While Nascar and Fox Sports apologized to MBM and Hill, it was too little too late. His sponsorship deal, which would’ve likely let him run a large portion of the 2021 Cup Series season, was out of the question.

Hill ran all five of the races this year and led the standings until Nascar canceled the portion of the virtual series that would air on NBCSN in the second half of the season. That was more exposure that could’ve helped Hill elevate his name and team.

Team Penske’s Austin Cindric even offered to let Hill drive the virtual No. 2 Ford Mustang in the opening event of the virtual season at Bristol Motor Speedway’s dirt track. Cindric understood how important this is to Hill, even though it didn’t help the Maryland native in the long run.

Hill said, “It was good for me because I still got to run the race. But for the grand scheme of things, it didn’t really help with our sponsors and our team.”

The real-life MBM ran the first six Cup Series races this year besides failing to qualify its two entries for the Daytona 500. But Hill is now watching most of the Cup events from his living room, mostly competing in the Xfinity and Truck series. Because of this, the financial burden hasn’t been easy to deal with at home.

“It’s difficult as far as not running races means I’m personally not making money right now, which is a challenge,” Hill said. “I have a newborn, and babies are very expensive. Not running on Sundays means I get more time at home, which is good. Financially, it’s been difficult and I have to watch what we’re spending and how we’re spending it.

“People assume Nascar drivers make a ton of money — some of them do — but I’m not. I have to watch my everyday spending. On the bright side, I get to spend more time with my wife and kid, and that’s a blessing.”

Now, Hill wants a chance to prove what he’s really capable of. He believes the iRacing events are just a small sample of what he can do on an actual racetrack, even though he’s never had the opportunity to showcase his talent.

That’s why Hill Motorsports, his Truck Series team, is something he enjoys working on. With just one employee, crew chief Greg Ely, he is finally competing for top 10s whenever he is racing. Most of all, he is giving his younger brother a shot to make a name for himself.

“It was also an avenue where I can dictate my own career if something happened where I didn’t have a ride, so I can create this opportunity for myself,” the elder Hill said. “I never had this great idea that I wanted to be a Nascar owner, but it just happened that way. I’ve been successful, and I’ve been in this sport for a long time. It was a natural progression to go in that direction.

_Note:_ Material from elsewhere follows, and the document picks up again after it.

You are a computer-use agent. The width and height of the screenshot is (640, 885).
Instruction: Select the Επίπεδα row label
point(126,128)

“As far as going forward, it would be neat one day to expand the team to be a two-truck team or another level, or even have both of us driving at the same time instead of us swapping seats.”

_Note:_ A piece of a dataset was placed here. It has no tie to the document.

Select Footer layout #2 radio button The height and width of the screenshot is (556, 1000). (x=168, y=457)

For now, as Hill hits the reset button, he’s just looking to get the most out of his equipment. He firmly believes he offers potential partners a lot when it comes to a return-on-investment, with sponsorship for each of the divisions he races in coming at a much lower cost.

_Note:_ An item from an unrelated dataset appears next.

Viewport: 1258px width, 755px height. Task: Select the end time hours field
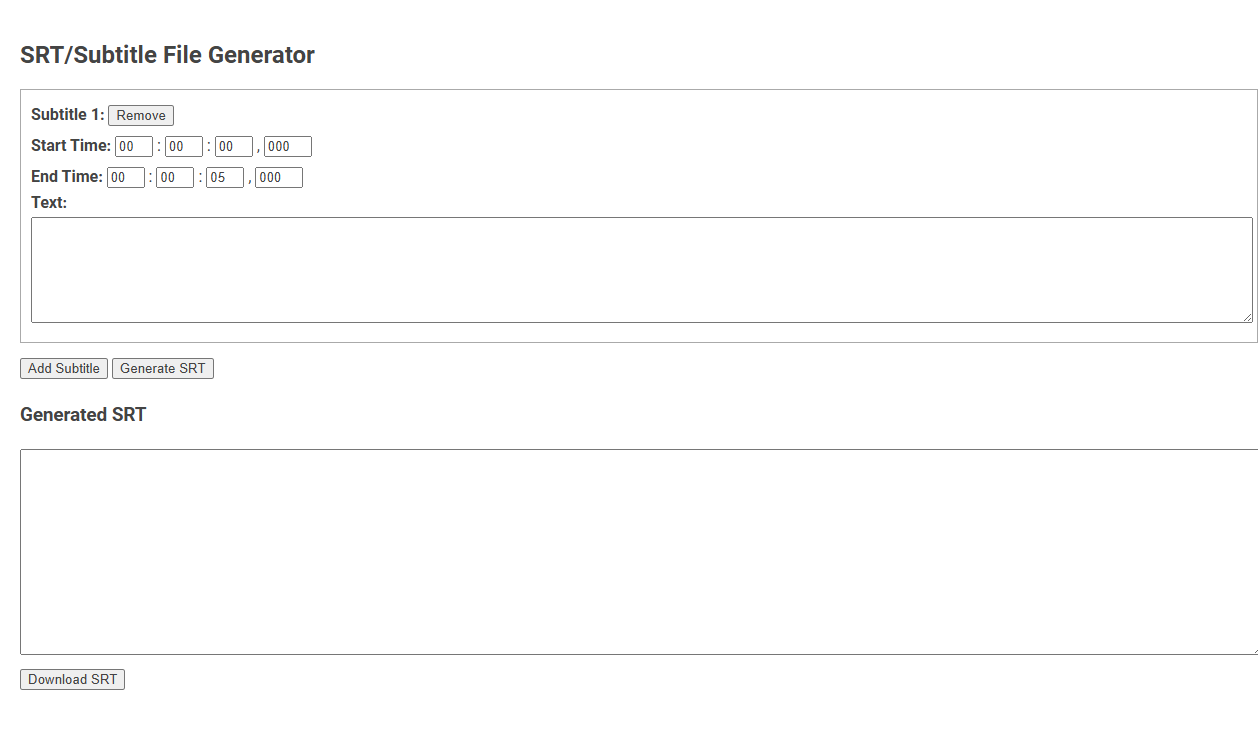coord(125,177)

But if he wants to succeed, he also believes Nascar’s TV partners need to respect him and other low-level drivers when they have a good run.

“I finished third last year at Daytona, and Fox interviewed fourth, fifth, everybody but third,” he said. “I have a lot of support behind me and a lot of fans. I have a good personality and good work ethic, and I’d like to think I have everything somebody would want. I’ve always been skipped over.”

With four top 20s this year in a stacked Xfinity Series field, Hill is showing that he can get the job done when given the chance to do so. Now, it’s time for him to put himself in the free agency conversation with the Next Gen car approaching.

“The future is cloudy, but there’s different avenues to make it work,” Hill said. “I feel good about the next stage of my career. It may not be clear, but I feel good about the different options we’ve got.”